Sunburn

Page 34


Cath decides she’s going to take whatever money Polly scratches together and still tell everyone. Hasta la vista, baby.

19


Polly locks the door behind Cath. Adam is planning to visit later, but too bad for him. Let him steal up the stairs, try the door, be surprised when he discovers it is locked. Will he knock? Call out her name in the street below? She has told him over and over again that they must not draw attention to themselves. Even in this block, a ghost town after five, someone might hear.

If he does knock, will she let him in? She’s not sure. She needs to think.

It’s clear that Cath doesn’t know much. She can fish all she wants, but the only thing she has, solid, is that Polly served time for killing her husband and some people think she lied about the abuse. Interesting that the old money gossip follows her. At least, she’s pretty sure it’s the old gossip, about the old money. When those reporters looked into the commutations, they wrote, semiaccurately, that Ditmars took out life insurance a few months before she killed him. But that policy was in Joy’s name and Joy became a ward of the state after Polly was sentenced.

Could someone be gossiping about the other stuff? There’s only one possible source to these rumors, and he’s bound by law not to tell anyone. Which doesn’t mean he hasn’t. Lie down with dogs, as they say. He didn’t have the best reputation. But then—that’s exactly why she chose him. Polly can’t afford men with good reputations.

She can leave, of course. Even absent Cath’s threats, there are good reasons to leave. Adam is acting oddly. She never planned to stay past Labor Day. She has things to do. Why not leave? Leaving solves everything. And she won’t have to pay Cath a dime. That’s how stupid Cath is. She doesn’t realize that, with blackmail, it’s one or the other. You can’t tell someone to leave and expect to be paid off. Why would Polly, once gone, care what anyone in Belleville thinks of her?

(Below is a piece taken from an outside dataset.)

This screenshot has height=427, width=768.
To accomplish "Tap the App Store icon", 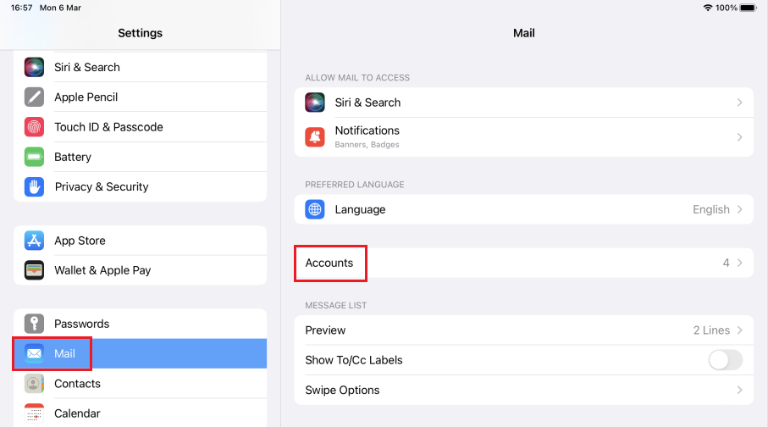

Adam. It grieves her to leave him behind, vulnerable to Cath’s lies, if not to Cath herself. He will think the worst of Polly. That she’s a killer, a liar, a rip-off artist. And maybe she deserves his low opinion, but only if he knows the whole story, not whatever jumbled mess that Cath relates. If she leaves now, Cath wins.

Cath can’t win.

Footsteps on the stairs. She watches the knob turn. Even the knob, squeaking in alarm, seems surprised when the door fails to open. Now it rattles, turning back and forth, as Adam whispers her name.

“Polly? Polly? It’s me.”

Of course it’s you. Who else would be at my door this late? She says nothing, just stares at the knob, mesmerized.

“Polly?” Louder now.

She stands still, barely breathing. He knows she’s here. Where else would she be? How much do you want me? she thinks. It’s not vanity on her part. It’s vital information.

She hears him retreating down the stairs. Okay, that’s it, she has to leave town, he’s not going to stand by her. She is already mentally packing. She’ll rent a U-Haul, load up her things. She could be in Reno next week.

Then his footsteps roar back, it’s like a big wave rolling in after a series of small ones have lulled you into thinking the surf is calm. To her shock and delight, the door flies open with what sounds like one swift kick, the frame splintering.

He rushes in and she is terrified, but only for a moment. This man will never hurt her. She jumps up, her arms circling his neck, confident of being caught.

*

“What was that?” he asks later.

“What?”

“That stupid game with the door. Did you not tell me to come by tonight?”

“We have trouble,” she says. “And very little time to decide what to do. Cath’s figured out that we’re together. She’s willing to do anything—anything—to force me to leave town. A woman scorned and all that. You won’t believe the lies she’s willing to spread.”

He doesn’t ask about the lies. Interesting.

“I’ll go with you,” he says without hesitation. More interesting, still. How much does he know? And how? Yet he’s loyal to her, still wants her.

“Let’s sleep on it,” she says. “I don’t trust decisions made in the middle of the night.” She is telling the truth. Although she killed Ditmars in the middle of the night, she planned it by day. For weeks and weeks she planned. She was planning his murder even before she realized it. The universe all but told her to do it.

It began with a nurse’s aide, who came to help twice a week. Respite care, they called it. At first, Polly would use those hours to grocery shop. Then she found the film series at the museum, free on Thursday afternoons, and she escaped the long Baltimore summer in that cool, hushed place. Afterward, she’d go to the sculpture garden, studying the families in the museum restaurant, wondering what it would take to be like them. She couldn’t believe that they were the same species on the same planet, that’s how far away their lives seemed to her.

The summer of 1985, the film series was all black-and-white films from the 1940s. Double Indemnity. Mildred Pierce. The Postman Always Rings Twice. Polly didn’t understand at first how they were linked, why the series was called Raising Cain, but then someone explained they were all based on books by a Maryland man who had lived in Baltimore and Annapolis, grown up on the Eastern Shore.